There are three stages for the upper motion debris: stage I is when the motion velocity continues to increase, although the debris has not yet been in contact with the substrate materials. As shown in Fig. 5, the motion velocities of particles both in front and postmedian are slightly increased after they leave the movement section. Stage II is when the motion velocity rapidly decelerates, and strong interactions occur between the motion debris and substrate materials (impacting, scouring and erosion cause great energy dissipation for the motion debris). The velocity sharply decreases when the sliding masses encounter the bed materials accumulated in the flume, activating the bed materials through the transmission of kinetic energy. The frontal particle will bound up and then undergo a process of deceleration and acceleration in sequence. The process of impact with the substrate and bouncing off the bed can last for several cycles, but the fragment will slide along the bed with decreasing velocity. Stage III is the continued motion process, with a gradual decrease in the overall velocity as the bed materials mix into the upper motion debris. The particles in the postmedian section bounce off the bed the first time it encounters the substrate, and then move down along the surface of the bed, decelerating until they stop. During the deceleration process, part of the consumed energy will be transmitted to the static substrate materials which then are entrained. Furthermore, the velocity fluctuates when the particles move forward because of the collision of the following particles.

Entrainment process

During the experiment, high-speed camera with high frequency is used to record the entrainment process of a debris avalanche on the bed materials, and the entrainment process can be clearly observed. Figure 6 shows the typical entrainment process of the sliding masses on the loose bed materials.
Fig. 6

Entrainment process of the debris avalanche on the bed materials: a the debris avalanche encounters erodible substrate; b the bed material is sprayed by the high-speed debris because of the impact; c, d the bed materials are scoured by the motion of the debris and gradually cut in deep; e shallow erosion occurs and compression ridge forms because of collision and compaction; f a thin layer of substrate materials is activated to move forward under the shear effect of upper motion debris

As shown in Fig. 6b, once the high-speed sliding masses encounter the bed materials, an intense impact occurs causing the bed materials to spray forward with a high velocity. After the impact with the substrate, some debris materials bound upward and make additional contact with the bed, which causes secondary collisions. With the bed materials constantly impacted by the upper sliding masses, the bed materials are scoured by the debris and gradually causing deep cuts (Fig. 6c, d). Hence, the subsequent mass will not cause further spray of the bed materials, but instead compresses them and pushes the material forward. During the impact and scouring of the bed materials at the impact area, compression ridge forms in front of this position because of collision and compression of the debris avalanche on the frontal static substrate materials (Marr et al. 2001). Furthermore, a thin layer on the top of the substrate is activated to move under the drag of the debris avalanche because the bed materials are loosely piled and have low resistance strength. According to the videos, the velocity of this layer is slightly slower than the debris avalanche, but it moves synchronously after being accelerated. The thickness of this layer becomes thinner along the accumulation section. In the moving process of the entrained materials, some of the materials are involved in the debris avalanche and move forward together with the debris avalanche. The debris loses considerable energy during the collision with the substrate. Therefore, its velocity decreases substantially at the impact zone, which hinders the following mass from moving forward. As a result, a majority of the debris materials are deposited near the impact area. In the process of our experiment, injection of the debris into the substrate was also observed.

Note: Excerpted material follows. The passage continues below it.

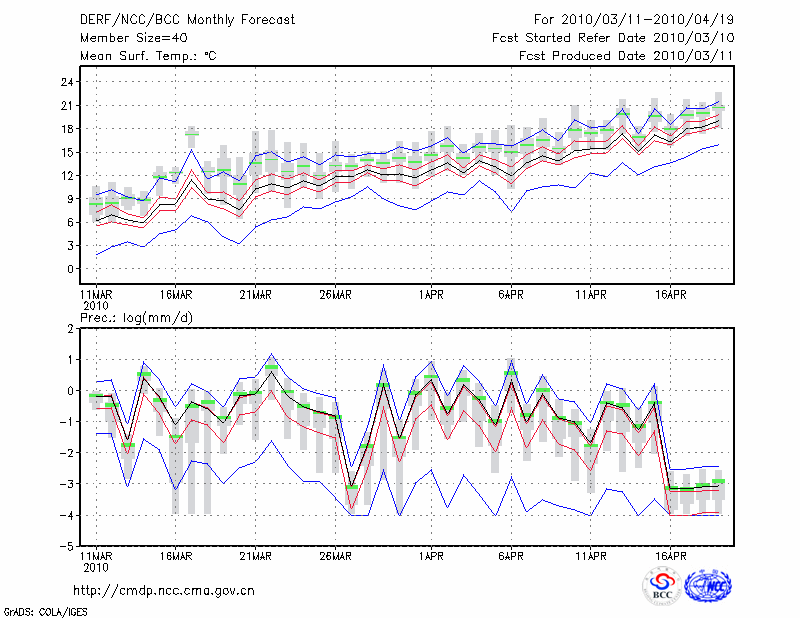Click the -5 value on precipitation y-axis
Viewport: 800px width, 618px height.
[67, 546]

Deposition profile of bed materials

According to the thickness of the bed materials measured at different locations before and after the tests, the original shape and final deposition profile of the substrate in different conditions can be determined, respectively. Before releasing the slide materials, the substrate was piled on the accumulation section, with a relatively larger thickness on the top of this section and thinning along the flume. When the test begins, the high-speed debris avalanche impacts the bed materials, causing entrainment. The different debris mass suggest that the debris avalanche has different amounts of energy, which thus cause different amounts of entrained materials and erosion depths (Fig. 7).
Fig. 7

Entrainment effect of bed materials under different mass conditions (the maximum thickness of bed materials is 19 cm): a and b are the entrainment profiles under a mass of 48 kg; c and d are the entrainment profile under a mass of 80 kg

As shown in Fig. 7, the erosion depth increases with debris mass growth. For example, when the mass of debris avalanche increases from 48 to 80 kg, and the maximum thickness of the bed materials is 19 cm, the maximum erosion depth increases from 6.0 to 8.1 cm (as shown in Table 1). However, if the debris mass is larger than 80 kg, the maximum erosion depth depends on the substrate thickness in the erosion area. The front impact and scouring effect and the postmedian motion erosion effect of the debris avalanche on the bed materials are all increased with increasing sliding debris mass. Figure 8 shows the deposition profile of substrate under the conditions of different maximum substrate thicknesses (the mass of debris avalanche is 100 kg).
Fig. 8

Deposition profile of substrate under conditions of different maximum substrate thicknesses (the mass is 100 kg): a the maximum thickness of the bed material is 19 cm; b the maximum thickness of the bed material is 13 cm

As shown in Fig. 8, the experimental results indicate that the maximum erosion depth increases with decreasing substrate thickness. For instance, by increasing the maximum thickness of the bed materials from 13 to 19 cm and maintaining the mass of debris avalanche at 100 kg, the erosion depth decreases substantially from 12.3 to 8.6 cm (Table 1). As shown in Table 1, the experimental results indicate that the maximum erosion depth does not decrease linearly with the growth of the maximum substrate thickness. Figure 9 shows the comparative analyses for the final entrainment profile of bed materials under different conditions.
Fig. 9

Comparative analyses for the final entrainment profile of bed materials under different conditions: a effect of the mass of debris avalanche (where the maximum thickness of the bed material is 19 cm) and b effect of bed material thickness (where the mass of debris avalanche is 100 kg)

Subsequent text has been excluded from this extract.